-- Task item --
Your response should be the complete set of records, reproduced exactly.

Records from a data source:
Content starts

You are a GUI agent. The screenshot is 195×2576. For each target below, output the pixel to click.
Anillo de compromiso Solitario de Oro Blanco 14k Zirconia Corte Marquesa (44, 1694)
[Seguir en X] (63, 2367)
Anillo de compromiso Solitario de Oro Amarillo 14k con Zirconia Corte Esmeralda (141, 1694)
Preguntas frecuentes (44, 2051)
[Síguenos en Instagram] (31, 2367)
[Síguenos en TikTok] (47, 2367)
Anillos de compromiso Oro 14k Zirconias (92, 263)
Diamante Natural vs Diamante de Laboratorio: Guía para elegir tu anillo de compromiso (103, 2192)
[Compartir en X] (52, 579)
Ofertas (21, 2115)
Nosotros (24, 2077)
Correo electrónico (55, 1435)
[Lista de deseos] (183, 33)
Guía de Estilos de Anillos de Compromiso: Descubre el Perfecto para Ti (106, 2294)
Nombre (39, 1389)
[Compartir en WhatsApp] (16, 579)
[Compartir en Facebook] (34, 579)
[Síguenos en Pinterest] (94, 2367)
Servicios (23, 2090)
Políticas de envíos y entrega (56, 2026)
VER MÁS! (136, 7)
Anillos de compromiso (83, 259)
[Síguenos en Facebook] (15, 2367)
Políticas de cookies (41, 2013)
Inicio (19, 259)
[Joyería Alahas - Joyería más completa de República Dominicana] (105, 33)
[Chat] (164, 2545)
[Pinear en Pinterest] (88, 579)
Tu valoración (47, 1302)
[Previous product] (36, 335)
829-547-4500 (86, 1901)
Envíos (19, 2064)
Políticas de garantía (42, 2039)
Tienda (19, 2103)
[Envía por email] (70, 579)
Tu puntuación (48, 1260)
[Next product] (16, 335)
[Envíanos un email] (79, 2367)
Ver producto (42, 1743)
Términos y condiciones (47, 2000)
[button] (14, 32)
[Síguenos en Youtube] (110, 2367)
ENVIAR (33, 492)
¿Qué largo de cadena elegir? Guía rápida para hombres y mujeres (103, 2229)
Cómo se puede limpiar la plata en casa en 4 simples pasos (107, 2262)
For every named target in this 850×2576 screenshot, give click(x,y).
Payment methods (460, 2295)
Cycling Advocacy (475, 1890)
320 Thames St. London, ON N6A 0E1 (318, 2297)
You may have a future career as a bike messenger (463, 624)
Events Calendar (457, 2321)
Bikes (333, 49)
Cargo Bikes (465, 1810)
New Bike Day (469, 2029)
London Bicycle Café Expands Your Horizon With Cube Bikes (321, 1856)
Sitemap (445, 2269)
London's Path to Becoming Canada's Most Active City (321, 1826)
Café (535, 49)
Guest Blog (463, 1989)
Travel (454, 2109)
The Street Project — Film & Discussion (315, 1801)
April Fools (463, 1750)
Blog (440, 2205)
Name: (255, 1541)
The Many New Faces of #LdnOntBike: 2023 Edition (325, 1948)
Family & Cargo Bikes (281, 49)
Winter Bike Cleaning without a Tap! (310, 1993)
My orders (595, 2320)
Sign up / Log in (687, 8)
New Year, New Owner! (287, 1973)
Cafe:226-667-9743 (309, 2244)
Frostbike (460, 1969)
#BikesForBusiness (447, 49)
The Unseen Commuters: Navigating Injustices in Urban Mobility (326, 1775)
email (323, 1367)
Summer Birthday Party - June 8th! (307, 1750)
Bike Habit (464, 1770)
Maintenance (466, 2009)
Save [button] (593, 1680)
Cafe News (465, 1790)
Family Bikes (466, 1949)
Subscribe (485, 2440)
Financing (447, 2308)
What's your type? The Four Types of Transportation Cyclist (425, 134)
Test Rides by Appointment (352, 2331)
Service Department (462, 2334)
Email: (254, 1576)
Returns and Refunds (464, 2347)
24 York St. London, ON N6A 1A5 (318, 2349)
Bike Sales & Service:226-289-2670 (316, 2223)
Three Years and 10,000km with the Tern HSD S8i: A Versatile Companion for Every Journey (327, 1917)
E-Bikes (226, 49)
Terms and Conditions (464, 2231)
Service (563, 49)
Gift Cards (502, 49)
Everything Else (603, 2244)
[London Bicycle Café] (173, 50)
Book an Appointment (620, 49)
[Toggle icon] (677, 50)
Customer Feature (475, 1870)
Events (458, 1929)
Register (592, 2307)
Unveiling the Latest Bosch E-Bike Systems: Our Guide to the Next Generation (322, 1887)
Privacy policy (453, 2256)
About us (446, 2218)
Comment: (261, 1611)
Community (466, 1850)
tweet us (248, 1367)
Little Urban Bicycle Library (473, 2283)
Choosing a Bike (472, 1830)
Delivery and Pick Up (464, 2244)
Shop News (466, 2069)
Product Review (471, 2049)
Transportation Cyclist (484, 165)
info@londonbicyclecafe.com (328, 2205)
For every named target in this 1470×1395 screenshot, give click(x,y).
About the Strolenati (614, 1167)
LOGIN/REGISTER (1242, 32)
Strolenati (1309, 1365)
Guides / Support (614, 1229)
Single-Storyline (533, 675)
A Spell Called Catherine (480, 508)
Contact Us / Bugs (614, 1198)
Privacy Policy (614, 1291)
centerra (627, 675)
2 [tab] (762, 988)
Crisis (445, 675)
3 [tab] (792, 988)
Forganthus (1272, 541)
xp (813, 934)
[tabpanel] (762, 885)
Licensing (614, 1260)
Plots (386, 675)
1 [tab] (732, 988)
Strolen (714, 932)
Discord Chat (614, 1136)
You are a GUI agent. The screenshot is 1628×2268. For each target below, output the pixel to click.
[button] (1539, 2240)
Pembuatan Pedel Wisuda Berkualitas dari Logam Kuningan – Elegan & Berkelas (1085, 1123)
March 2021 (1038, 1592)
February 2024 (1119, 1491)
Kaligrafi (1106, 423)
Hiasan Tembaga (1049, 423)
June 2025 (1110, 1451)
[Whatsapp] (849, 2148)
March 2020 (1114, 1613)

Content ends

-- Solution --
You are a GUI agent. The screenshot is 195×2576. For each target below, output the pixel to click.
Anillo de compromiso Solitario de Oro Blanco 14k Zirconia Corte Marquesa (44, 1694)
[Seguir en X] (63, 2367)
Anillo de compromiso Solitario de Oro Amarillo 14k con Zirconia Corte Esmeralda (141, 1694)
Preguntas frecuentes (44, 2051)
[Síguenos en Instagram] (31, 2367)
[Síguenos en TikTok] (47, 2367)
Anillos de compromiso Oro 14k Zirconias (92, 263)
Diamante Natural vs Diamante de Laboratorio: Guía para elegir tu anillo de compromiso (103, 2192)
[Compartir en X] (52, 579)
Ofertas (21, 2115)
Nosotros (24, 2077)
Correo electrónico (55, 1435)
[Lista de deseos] (183, 33)
Guía de Estilos de Anillos de Compromiso: Descubre el Perfecto para Ti (106, 2294)
Nombre (39, 1389)
[Compartir en WhatsApp] (16, 579)
[Compartir en Facebook] (34, 579)
[Síguenos en Pinterest] (94, 2367)
Servicios (23, 2090)
Políticas de envíos y entrega (56, 2026)
VER MÁS! (136, 7)
Anillos de compromiso (83, 259)
[Síguenos en Facebook] (15, 2367)
Políticas de cookies (41, 2013)
Inicio (19, 259)
[Joyería Alahas - Joyería más completa de República Dominicana] (105, 33)
[Chat] (164, 2545)
[Pinear en Pinterest] (88, 579)
Tu valoración (47, 1302)
[Previous product] (36, 335)
829-547-4500 (86, 1901)
Envíos (19, 2064)
Políticas de garantía (42, 2039)
Tienda (19, 2103)
[Envía por email] (70, 579)
Tu puntuación (48, 1260)
[Next product] (16, 335)
[Envíanos un email] (79, 2367)
Ver producto (42, 1743)
Términos y condiciones (47, 2000)
[button] (14, 32)
[Síguenos en Youtube] (110, 2367)
ENVIAR (33, 492)
¿Qué largo de cadena elegir? Guía rápida para hombres y mujeres (103, 2229)
Cómo se puede limpiar la plata en casa en 4 simples pasos (107, 2262)
For every named target in this 850×2576 screenshot, give click(x,y).
Payment methods (460, 2295)
Cycling Advocacy (475, 1890)
320 Thames St. London, ON N6A 0E1 (318, 2297)
You may have a future career as a bike messenger (463, 624)
Events Calendar (457, 2321)
Bikes (333, 49)
Cargo Bikes (465, 1810)
New Bike Day (469, 2029)
London Bicycle Café Expands Your Horizon With Cube Bikes (321, 1856)
Sitemap (445, 2269)
London's Path to Becoming Canada's Most Active City (321, 1826)
Café (535, 49)
Guest Blog (463, 1989)
Travel (454, 2109)
The Street Project — Film & Discussion (315, 1801)
April Fools (463, 1750)
Blog (440, 2205)
Name: (255, 1541)
The Many New Faces of #LdnOntBike: 2023 Edition (325, 1948)
Family & Cargo Bikes (281, 49)
Winter Bike Cleaning without a Tap! (310, 1993)
My orders (595, 2320)
Sign up / Log in (687, 8)
New Year, New Owner! (287, 1973)
Cafe:226-667-9743 (309, 2244)
Frostbike (460, 1969)
#BikesForBusiness (447, 49)
The Unseen Commuters: Navigating Injustices in Urban Mobility (326, 1775)
email (323, 1367)
Summer Birthday Party - June 8th! (307, 1750)
Bike Habit (464, 1770)
Maintenance (466, 2009)
Save [button] (593, 1680)
Cafe News (465, 1790)
Family Bikes (466, 1949)
Subscribe (485, 2440)
Financing (447, 2308)
What's your type? The Four Types of Transportation Cyclist (425, 134)
Test Rides by Appointment (352, 2331)
Service Department (462, 2334)
Email: (254, 1576)
Returns and Refunds (464, 2347)
24 York St. London, ON N6A 1A5 (318, 2349)
Bike Sales & Service:226-289-2670 (316, 2223)
Three Years and 10,000km with the Tern HSD S8i: A Versatile Companion for Every Journey (327, 1917)
E-Bikes (226, 49)
Terms and Conditions (464, 2231)
Service (563, 49)
Gift Cards (502, 49)
Everything Else (603, 2244)
[London Bicycle Café] (173, 50)
Book an Appointment (620, 49)
[Toggle icon] (677, 50)
Customer Feature (475, 1870)
Events (458, 1929)
Register (592, 2307)
Unveiling the Latest Bosch E-Bike Systems: Our Guide to the Next Generation (322, 1887)
Privacy policy (453, 2256)
About us (446, 2218)
Comment: (261, 1611)
Community (466, 1850)
tweet us (248, 1367)
Little Urban Bicycle Library (473, 2283)
Choosing a Bike (472, 1830)
Delivery and Pick Up (464, 2244)
Shop News (466, 2069)
Product Review (471, 2049)
Transportation Cyclist (484, 165)
info@londonbicyclecafe.com (328, 2205)
For every named target in this 1470×1395 screenshot, give click(x,y).
About the Strolenati (614, 1167)
LOGIN/REGISTER (1242, 32)
Strolenati (1309, 1365)
Guides / Support (614, 1229)
Single-Storyline (533, 675)
A Spell Called Catherine (480, 508)
Contact Us / Bugs (614, 1198)
Privacy Policy (614, 1291)
centerra (627, 675)
2 [tab] (762, 988)
Crisis (445, 675)
3 [tab] (792, 988)
Forganthus (1272, 541)
xp (813, 934)
[tabpanel] (762, 885)
Licensing (614, 1260)
Plots (386, 675)
1 [tab] (732, 988)
Strolen (714, 932)
Discord Chat (614, 1136)
You are a GUI agent. The screenshot is 1628×2268. For each target below, output the pixel to click.
[button] (1539, 2240)
Pembuatan Pedel Wisuda Berkualitas dari Logam Kuningan – Elegan & Berkelas (1085, 1123)
March 2021 (1038, 1592)
February 2024 (1119, 1491)
Kaligrafi (1106, 423)
Hiasan Tembaga (1049, 423)
June 2025 (1110, 1451)
[Whatsapp] (849, 2148)
March 2020 (1114, 1613)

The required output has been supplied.